• **What to produce**
Copy the entries from the line with "Pick the Au-Pt legend entry in panel h" up to and including the line with "Action: point(137,109)", swapping "axis title" for "axis label" and leaving everything else unchanged.

(Items listed in a dataset)
* * * *

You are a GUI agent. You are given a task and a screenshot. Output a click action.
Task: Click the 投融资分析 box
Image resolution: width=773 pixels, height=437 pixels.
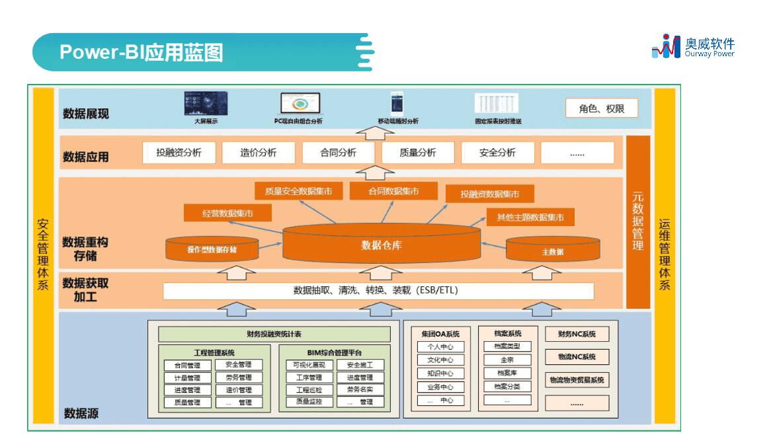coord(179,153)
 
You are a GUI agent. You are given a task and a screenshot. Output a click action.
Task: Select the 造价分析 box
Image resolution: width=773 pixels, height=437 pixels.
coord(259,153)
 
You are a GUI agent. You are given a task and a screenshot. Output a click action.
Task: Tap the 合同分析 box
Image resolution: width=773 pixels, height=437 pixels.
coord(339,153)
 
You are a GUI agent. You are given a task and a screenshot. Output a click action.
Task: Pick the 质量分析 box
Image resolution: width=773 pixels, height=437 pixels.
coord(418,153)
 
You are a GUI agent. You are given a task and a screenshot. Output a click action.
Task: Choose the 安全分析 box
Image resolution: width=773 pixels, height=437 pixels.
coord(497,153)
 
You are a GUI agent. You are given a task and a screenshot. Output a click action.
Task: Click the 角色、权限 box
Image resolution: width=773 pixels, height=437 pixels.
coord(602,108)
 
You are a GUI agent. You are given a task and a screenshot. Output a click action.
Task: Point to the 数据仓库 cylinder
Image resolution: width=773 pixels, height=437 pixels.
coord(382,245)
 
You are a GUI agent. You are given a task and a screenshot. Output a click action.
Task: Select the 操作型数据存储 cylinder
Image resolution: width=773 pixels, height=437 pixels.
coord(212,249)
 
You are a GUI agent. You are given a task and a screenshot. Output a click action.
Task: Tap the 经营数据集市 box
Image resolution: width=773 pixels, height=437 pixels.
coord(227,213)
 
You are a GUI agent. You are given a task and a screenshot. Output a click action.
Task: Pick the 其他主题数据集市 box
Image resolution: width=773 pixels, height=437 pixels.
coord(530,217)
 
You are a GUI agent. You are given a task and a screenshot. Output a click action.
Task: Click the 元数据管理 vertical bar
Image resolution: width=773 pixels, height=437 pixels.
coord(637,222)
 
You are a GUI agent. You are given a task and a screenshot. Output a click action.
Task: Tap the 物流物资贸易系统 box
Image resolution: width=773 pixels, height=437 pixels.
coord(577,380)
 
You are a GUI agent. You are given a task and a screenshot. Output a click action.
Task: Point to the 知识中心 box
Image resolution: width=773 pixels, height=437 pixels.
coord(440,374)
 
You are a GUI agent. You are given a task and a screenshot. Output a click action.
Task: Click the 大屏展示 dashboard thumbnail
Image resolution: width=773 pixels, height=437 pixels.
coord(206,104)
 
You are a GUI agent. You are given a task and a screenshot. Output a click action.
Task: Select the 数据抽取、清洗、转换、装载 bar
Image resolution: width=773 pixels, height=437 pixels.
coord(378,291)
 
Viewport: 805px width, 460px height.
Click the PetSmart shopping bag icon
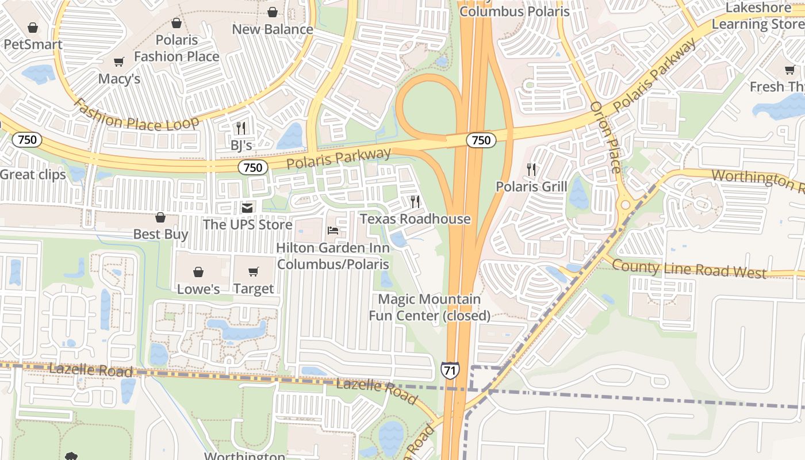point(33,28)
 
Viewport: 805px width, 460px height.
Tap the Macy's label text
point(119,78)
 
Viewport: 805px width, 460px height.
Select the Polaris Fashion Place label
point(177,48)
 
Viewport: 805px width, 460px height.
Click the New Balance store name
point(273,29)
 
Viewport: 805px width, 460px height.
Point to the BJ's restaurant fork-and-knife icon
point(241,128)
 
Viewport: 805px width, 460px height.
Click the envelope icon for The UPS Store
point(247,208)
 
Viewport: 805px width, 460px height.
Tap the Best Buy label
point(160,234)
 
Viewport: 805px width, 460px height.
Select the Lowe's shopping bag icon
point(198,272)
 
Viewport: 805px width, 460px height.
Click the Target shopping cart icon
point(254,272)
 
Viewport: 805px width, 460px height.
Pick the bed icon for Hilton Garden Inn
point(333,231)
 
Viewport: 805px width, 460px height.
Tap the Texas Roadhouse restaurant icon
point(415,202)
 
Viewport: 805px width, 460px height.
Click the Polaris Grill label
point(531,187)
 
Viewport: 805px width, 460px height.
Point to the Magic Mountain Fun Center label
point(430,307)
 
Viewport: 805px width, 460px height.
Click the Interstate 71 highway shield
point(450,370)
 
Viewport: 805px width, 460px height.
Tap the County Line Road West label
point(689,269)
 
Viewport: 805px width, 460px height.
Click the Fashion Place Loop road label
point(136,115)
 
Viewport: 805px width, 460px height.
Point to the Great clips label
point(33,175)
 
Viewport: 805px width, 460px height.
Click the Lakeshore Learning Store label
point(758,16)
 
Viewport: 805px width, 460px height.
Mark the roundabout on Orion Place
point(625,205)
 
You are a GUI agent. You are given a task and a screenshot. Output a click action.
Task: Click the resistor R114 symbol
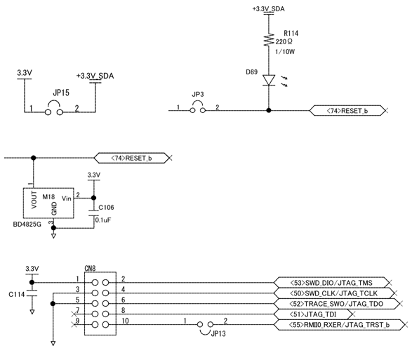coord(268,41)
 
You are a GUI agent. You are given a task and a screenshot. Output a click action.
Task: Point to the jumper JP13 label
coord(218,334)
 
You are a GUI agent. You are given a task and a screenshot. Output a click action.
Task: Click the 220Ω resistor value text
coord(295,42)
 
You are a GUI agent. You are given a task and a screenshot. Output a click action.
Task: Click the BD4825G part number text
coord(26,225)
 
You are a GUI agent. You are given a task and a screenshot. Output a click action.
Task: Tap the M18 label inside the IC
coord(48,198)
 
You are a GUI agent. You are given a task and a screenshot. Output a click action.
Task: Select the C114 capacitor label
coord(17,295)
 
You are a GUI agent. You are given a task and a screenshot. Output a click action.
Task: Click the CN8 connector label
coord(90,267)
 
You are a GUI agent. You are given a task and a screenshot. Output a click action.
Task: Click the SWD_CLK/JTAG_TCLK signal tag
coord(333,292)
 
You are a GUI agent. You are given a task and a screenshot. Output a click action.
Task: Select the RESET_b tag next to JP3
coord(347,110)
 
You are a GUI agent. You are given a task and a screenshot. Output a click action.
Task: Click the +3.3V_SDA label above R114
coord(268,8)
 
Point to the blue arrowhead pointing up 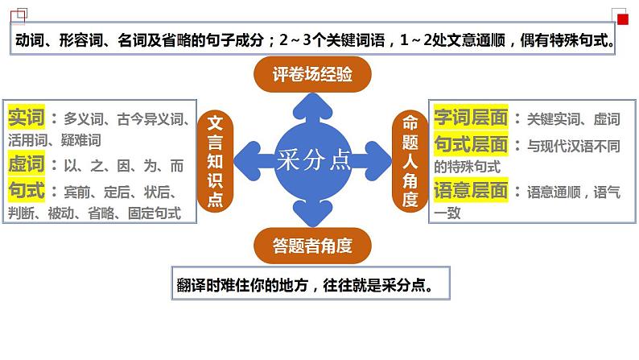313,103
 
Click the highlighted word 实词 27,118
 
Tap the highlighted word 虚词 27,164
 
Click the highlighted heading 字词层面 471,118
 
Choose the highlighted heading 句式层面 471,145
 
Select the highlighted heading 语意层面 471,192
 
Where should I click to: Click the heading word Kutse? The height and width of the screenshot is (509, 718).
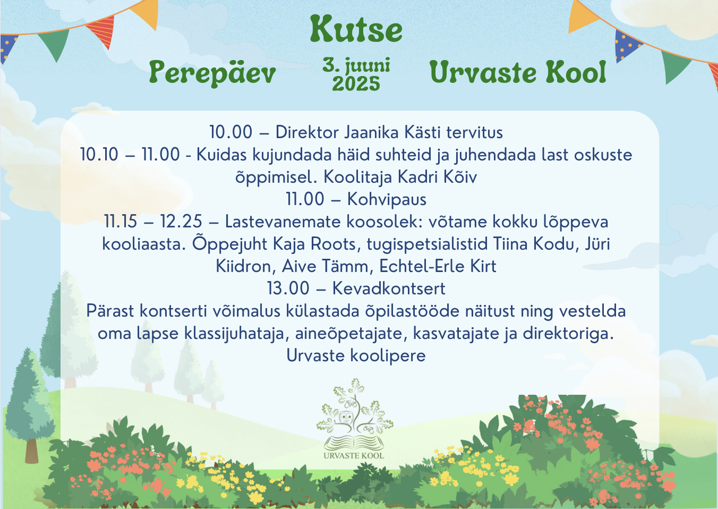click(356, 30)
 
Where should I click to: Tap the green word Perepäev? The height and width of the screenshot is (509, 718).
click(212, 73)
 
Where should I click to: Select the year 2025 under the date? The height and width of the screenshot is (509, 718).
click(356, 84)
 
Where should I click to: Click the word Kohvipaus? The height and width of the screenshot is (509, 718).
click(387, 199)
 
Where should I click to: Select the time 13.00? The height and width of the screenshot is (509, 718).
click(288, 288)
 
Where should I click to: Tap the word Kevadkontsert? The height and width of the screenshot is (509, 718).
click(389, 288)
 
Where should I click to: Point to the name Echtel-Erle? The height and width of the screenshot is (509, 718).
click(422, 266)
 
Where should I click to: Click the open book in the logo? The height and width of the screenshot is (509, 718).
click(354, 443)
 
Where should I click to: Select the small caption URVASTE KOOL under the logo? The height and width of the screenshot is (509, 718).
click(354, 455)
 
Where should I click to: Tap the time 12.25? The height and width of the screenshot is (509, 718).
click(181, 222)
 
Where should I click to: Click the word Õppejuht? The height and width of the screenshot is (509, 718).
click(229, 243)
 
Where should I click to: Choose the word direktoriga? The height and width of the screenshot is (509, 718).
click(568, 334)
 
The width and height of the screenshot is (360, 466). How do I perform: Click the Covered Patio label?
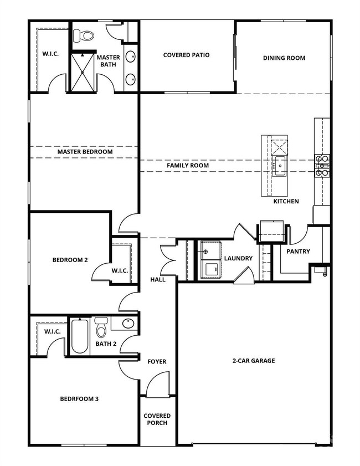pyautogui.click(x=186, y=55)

* * * *

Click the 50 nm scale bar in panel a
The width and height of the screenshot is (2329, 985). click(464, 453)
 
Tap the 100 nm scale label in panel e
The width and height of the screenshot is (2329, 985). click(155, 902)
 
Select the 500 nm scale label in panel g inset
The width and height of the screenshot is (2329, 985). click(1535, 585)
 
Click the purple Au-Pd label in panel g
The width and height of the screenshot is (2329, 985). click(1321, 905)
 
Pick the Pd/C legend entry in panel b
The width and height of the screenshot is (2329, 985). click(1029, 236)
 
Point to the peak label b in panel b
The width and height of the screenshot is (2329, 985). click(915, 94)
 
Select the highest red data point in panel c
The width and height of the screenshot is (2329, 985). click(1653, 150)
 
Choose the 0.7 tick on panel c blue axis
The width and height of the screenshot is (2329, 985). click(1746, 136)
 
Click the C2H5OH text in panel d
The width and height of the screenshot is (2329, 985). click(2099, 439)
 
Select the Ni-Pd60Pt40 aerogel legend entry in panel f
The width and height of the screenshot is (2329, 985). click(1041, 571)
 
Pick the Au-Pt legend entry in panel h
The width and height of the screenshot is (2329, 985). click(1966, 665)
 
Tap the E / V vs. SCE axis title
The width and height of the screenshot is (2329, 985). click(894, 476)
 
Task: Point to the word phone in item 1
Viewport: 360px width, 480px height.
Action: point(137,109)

* * * *

• **Output**
Pick the Au-Pt legend entry in panel h
The width and height of the screenshot is (2329, 985). click(1966, 665)
 
Tap the E / V vs. SCE axis label
The width and height of the screenshot is (2329, 985). click(894, 476)
 
Task: Point to the word phone in item 1
Viewport: 360px width, 480px height.
Action: point(137,109)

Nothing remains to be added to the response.